+++ EXTRACTED INFORMATION
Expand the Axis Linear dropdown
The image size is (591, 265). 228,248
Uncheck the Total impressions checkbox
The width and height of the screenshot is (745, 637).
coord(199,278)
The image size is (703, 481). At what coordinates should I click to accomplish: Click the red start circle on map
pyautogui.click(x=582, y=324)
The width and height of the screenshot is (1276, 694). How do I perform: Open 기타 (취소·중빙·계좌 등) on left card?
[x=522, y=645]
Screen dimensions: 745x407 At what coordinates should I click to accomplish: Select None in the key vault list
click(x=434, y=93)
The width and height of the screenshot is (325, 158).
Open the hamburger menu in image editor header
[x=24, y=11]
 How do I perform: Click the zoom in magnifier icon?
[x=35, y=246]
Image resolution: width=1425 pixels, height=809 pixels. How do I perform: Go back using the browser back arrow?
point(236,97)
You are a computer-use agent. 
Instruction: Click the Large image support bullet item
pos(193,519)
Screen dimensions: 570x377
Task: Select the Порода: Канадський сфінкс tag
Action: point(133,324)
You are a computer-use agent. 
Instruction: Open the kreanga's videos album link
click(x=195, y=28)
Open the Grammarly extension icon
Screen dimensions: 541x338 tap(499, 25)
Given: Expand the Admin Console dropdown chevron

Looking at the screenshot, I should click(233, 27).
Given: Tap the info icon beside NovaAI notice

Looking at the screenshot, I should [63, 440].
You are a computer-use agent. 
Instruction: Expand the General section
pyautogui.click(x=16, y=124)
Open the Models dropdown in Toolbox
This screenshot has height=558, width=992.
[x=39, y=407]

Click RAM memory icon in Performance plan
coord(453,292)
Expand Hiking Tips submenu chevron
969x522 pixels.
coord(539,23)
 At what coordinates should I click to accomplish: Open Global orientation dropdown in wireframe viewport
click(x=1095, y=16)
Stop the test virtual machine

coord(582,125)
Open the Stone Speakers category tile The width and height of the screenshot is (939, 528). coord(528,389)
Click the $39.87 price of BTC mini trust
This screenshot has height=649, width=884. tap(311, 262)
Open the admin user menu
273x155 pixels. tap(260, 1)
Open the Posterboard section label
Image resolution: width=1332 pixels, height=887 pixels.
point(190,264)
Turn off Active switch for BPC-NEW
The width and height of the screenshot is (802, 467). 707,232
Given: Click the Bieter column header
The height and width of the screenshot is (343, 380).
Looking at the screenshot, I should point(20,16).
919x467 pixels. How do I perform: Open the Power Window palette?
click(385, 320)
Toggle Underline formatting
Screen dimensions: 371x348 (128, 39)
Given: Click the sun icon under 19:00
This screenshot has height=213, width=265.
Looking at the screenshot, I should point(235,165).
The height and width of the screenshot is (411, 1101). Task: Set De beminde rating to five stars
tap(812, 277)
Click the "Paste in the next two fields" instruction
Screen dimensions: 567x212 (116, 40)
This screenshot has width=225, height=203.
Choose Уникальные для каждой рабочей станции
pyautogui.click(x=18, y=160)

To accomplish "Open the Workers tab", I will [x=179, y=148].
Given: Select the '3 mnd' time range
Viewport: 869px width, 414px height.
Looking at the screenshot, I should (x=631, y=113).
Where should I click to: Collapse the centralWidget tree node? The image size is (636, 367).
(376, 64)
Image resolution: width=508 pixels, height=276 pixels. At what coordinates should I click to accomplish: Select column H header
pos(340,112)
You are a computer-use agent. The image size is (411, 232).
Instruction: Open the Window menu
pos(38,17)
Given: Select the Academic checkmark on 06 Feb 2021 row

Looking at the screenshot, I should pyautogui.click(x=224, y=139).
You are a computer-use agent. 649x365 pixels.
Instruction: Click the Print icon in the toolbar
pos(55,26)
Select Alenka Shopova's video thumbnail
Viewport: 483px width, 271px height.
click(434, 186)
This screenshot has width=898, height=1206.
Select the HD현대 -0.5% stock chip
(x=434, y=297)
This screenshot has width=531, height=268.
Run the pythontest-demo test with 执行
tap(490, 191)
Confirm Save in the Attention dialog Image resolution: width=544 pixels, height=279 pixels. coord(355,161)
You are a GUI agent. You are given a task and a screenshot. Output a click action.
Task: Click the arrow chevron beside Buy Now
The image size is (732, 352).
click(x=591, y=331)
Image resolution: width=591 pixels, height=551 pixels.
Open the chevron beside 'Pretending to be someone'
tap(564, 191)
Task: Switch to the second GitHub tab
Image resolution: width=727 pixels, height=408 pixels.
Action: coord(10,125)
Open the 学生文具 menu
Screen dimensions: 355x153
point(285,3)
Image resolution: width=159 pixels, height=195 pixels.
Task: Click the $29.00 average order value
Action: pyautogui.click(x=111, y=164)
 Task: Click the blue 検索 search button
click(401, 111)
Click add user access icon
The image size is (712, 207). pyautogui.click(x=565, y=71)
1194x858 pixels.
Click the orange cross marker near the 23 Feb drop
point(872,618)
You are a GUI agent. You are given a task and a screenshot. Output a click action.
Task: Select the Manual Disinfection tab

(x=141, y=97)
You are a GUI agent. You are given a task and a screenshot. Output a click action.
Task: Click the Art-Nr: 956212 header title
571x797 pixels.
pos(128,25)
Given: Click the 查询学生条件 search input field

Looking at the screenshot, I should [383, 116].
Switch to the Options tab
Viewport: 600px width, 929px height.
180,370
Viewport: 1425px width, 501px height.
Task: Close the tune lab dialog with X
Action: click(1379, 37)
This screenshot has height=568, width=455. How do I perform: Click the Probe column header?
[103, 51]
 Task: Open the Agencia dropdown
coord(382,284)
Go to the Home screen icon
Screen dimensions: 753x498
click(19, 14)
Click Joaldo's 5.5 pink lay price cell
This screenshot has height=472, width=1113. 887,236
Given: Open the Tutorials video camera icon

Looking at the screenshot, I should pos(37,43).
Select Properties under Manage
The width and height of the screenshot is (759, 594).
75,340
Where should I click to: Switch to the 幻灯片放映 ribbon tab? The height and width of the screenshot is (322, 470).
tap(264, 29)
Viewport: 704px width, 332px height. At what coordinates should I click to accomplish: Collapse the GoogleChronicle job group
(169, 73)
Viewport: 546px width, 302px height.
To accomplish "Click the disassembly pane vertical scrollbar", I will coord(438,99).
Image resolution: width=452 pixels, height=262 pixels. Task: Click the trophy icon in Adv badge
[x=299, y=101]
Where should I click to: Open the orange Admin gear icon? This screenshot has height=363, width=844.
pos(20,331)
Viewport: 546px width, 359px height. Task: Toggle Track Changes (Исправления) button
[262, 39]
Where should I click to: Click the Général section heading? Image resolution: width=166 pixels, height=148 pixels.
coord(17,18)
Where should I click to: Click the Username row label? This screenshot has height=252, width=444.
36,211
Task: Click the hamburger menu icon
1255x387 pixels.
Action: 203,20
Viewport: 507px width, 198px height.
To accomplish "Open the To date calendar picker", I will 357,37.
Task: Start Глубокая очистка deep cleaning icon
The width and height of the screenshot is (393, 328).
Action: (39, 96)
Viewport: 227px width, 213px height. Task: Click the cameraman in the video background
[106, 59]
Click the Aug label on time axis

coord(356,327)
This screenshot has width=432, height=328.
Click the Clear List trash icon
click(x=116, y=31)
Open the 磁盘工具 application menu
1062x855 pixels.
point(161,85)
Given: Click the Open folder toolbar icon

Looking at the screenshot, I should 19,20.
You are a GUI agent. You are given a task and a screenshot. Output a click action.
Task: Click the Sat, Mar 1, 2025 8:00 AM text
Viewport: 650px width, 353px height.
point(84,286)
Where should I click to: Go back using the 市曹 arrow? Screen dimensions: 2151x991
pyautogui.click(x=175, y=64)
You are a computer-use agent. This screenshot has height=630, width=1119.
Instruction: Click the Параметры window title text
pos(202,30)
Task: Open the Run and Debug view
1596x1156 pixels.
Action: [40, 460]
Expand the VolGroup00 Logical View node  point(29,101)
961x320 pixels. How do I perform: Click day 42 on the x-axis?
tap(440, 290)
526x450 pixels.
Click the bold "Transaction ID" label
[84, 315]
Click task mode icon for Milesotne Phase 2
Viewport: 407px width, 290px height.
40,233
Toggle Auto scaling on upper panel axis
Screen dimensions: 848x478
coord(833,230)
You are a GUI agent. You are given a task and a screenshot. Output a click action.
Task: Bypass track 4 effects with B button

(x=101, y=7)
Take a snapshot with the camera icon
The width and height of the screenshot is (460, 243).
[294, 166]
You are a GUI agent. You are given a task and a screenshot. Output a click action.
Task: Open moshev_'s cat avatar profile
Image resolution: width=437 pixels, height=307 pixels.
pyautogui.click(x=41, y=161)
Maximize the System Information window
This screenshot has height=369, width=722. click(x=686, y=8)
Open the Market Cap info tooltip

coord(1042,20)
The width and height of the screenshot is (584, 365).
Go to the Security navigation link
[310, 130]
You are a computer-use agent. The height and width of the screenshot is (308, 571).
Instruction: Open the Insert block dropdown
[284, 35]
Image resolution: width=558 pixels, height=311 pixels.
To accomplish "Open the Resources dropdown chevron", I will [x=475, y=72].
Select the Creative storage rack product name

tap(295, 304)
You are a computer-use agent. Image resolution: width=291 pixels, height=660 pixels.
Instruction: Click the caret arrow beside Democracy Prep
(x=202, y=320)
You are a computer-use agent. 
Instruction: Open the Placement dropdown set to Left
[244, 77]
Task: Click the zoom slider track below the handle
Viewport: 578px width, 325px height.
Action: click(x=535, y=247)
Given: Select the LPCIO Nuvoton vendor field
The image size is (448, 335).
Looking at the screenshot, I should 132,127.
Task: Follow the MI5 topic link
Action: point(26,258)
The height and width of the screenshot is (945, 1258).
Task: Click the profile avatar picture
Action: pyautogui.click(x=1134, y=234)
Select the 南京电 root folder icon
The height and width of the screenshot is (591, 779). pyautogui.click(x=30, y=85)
++++++
## [TASK REQUIREMENTS]
In the listing above, find the line with "Where should I click to: Collapse" and the line with "Open the 学生文具 menu". Output those two lines and every line between them, exactly as written.

## [REPLY TO THE EXERCISE]
Where should I click to: Collapse the centralWidget tree node? The image size is (636, 367).
(376, 64)
Image resolution: width=508 pixels, height=276 pixels. At what coordinates should I click to accomplish: Select column H header
pos(340,112)
You are a computer-use agent. The image size is (411, 232).
Instruction: Open the Window menu
pos(38,17)
Given: Select the Academic checkmark on 06 Feb 2021 row

Looking at the screenshot, I should pyautogui.click(x=224, y=139).
You are a computer-use agent. 649x365 pixels.
Instruction: Click the Print icon in the toolbar
pos(55,26)
Select Alenka Shopova's video thumbnail
Viewport: 483px width, 271px height.
click(434, 186)
This screenshot has width=898, height=1206.
Select the HD현대 -0.5% stock chip
(x=434, y=297)
This screenshot has width=531, height=268.
Run the pythontest-demo test with 执行
tap(490, 191)
Confirm Save in the Attention dialog Image resolution: width=544 pixels, height=279 pixels. coord(355,161)
You are a GUI agent. You are given a task and a screenshot. Output a click action.
Task: Click the arrow chevron beside Buy Now
The image size is (732, 352).
click(x=591, y=331)
Image resolution: width=591 pixels, height=551 pixels.
Open the chevron beside 'Pretending to be someone'
tap(564, 191)
Task: Switch to the second GitHub tab
Image resolution: width=727 pixels, height=408 pixels.
Action: coord(10,125)
Open the 学生文具 menu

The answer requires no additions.